Tuesday, September 29, 2009

European socialism

The New York Times reports on the decline of the socialists parties of Europe, though it also notes what the conservative parties are conserving are existing socialist policies. The article notes:
The internecine squabbling in France and elsewhere has done little to position Socialist parties to answer the question of the moment: how to preserve the welfare state amid slower growth and rising deficits. The Socialists have, in this contest, become conservatives, fighting to preserve systems that voters think need to be improved, though not abandoned.
What the article and Europe do not recognize is that the welfare state is not sustainable when a country goes into demographic decline--a decline that the welfare state encourages. The European Union has a fertility rate of 1.51--they will gradually fade away.

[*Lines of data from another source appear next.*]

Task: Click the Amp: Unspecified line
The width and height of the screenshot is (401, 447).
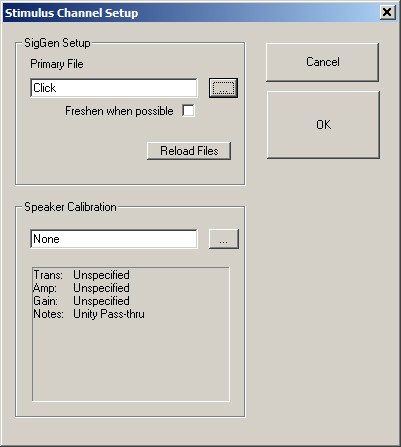Action: tap(82, 288)
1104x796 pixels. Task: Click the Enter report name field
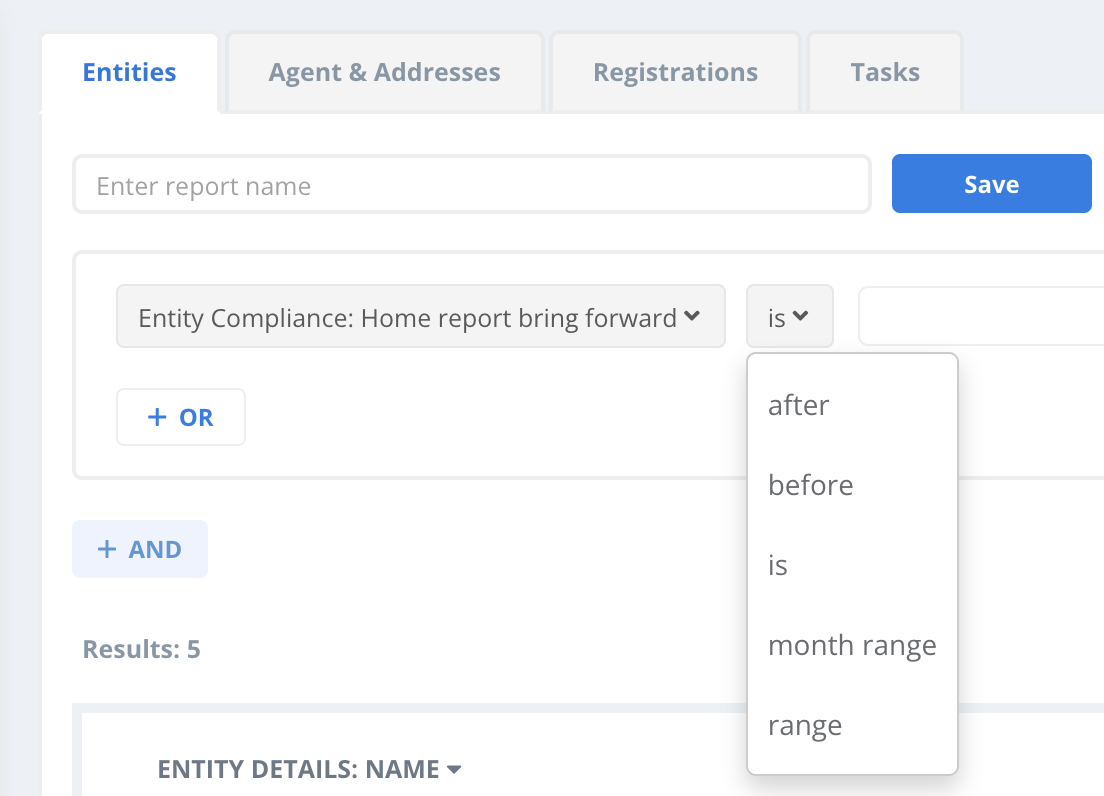pyautogui.click(x=471, y=185)
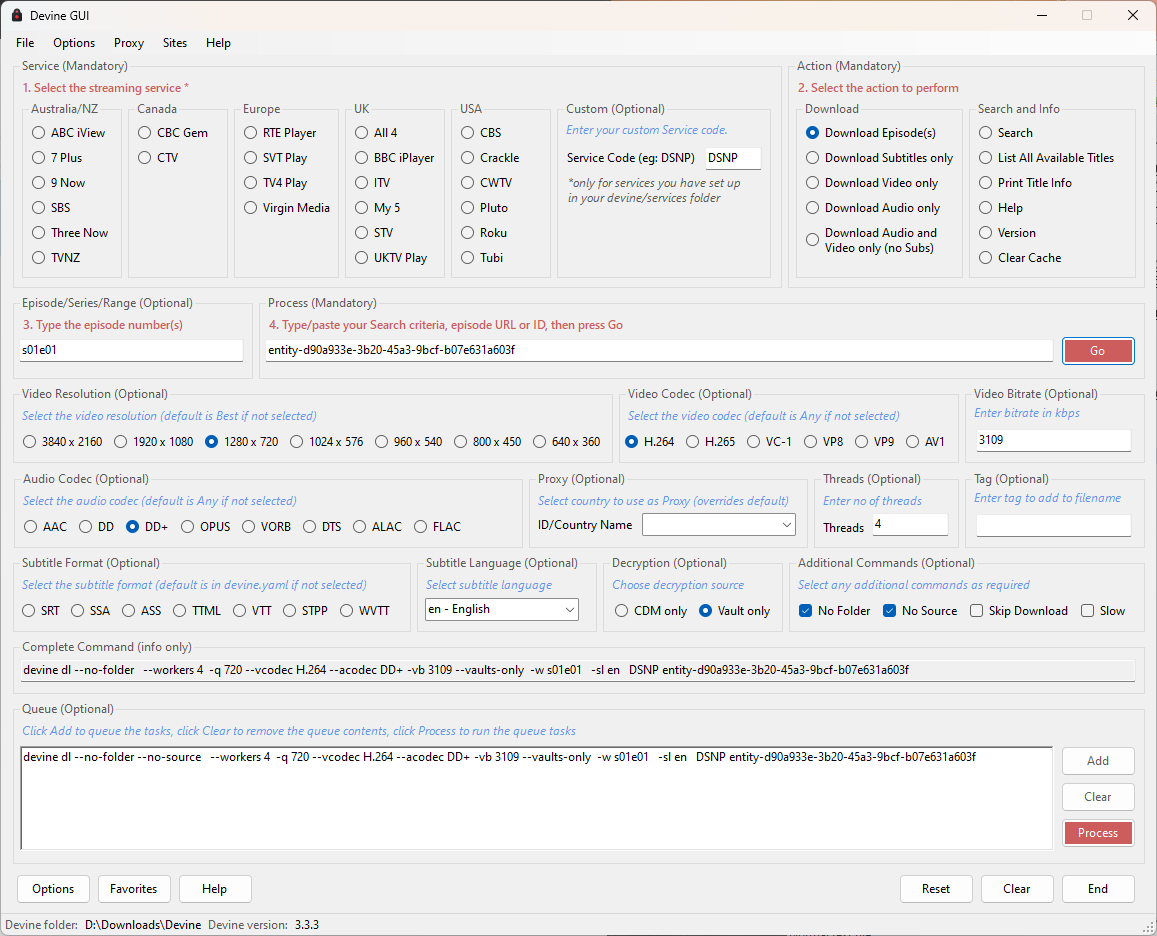Screen dimensions: 1157x936
Task: Open the Options menu in menu bar
Action: 74,43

Going green is the new socialism:
Mr. Winock, the historian, said, “I think the left and Socialism in Europe still have work to do; they have a raison d’être, and they will have to rely more on environment issues.” Combined with continuing efforts to reduce income disparity, he said, “going green” may give the left more life.

Tuesday, September 22, 2009

Distortions caused by regulations

The Wall Street Journal tells how Ford assembles vehicles in Turkey, ships them to the U.S., and then drastically alters them here as a way of avoiding tariff regulations that grew out of a chicken tax imposed by Europe on U.S. chickens. It is a good example of the mess that tariffs can cause. What are the costs of practices such as this one:

With the globalization of the auto industry, American companies have joined the game. Until recently, Chrysler Group LLC imported Dodge Sprinter vans made in Düsseldorf, Germany, by former owner Daimler AG. The engine, transmission, axles and wheels were removed, allowing the truck bodies to cross the border as auto components, which aren't subject to the tax. Daimler then reassembled the vehicles at a factory in Ladson, S.C.

What do want to be when you grow up?

From Carpe Diem.

Thursday, September 17, 2009

Bush and the GOP

John Fund at The Wall Street Journal discusses an upcoming book by a Bush speechwriter. The interesting bit:
Mr. Latimer said he found it surprising that the president seemed to equate the conservative movement, which has a proud pedigree stretching back to Robert Taft and Barry Goldwater, with the candidacy of Mr. Bauer, a second-tier figure who had little impact on the 2000 presidential primaries. Mr. Bush, sensing his speechwriter was perplexed, finally filled in the blanks. "Look, I know this probably sounds arrogant to say," Mr. Bush said, "but I redefined the Republican Party."
That may explain a lot of what has been wrong with the Republican Party in the last few years.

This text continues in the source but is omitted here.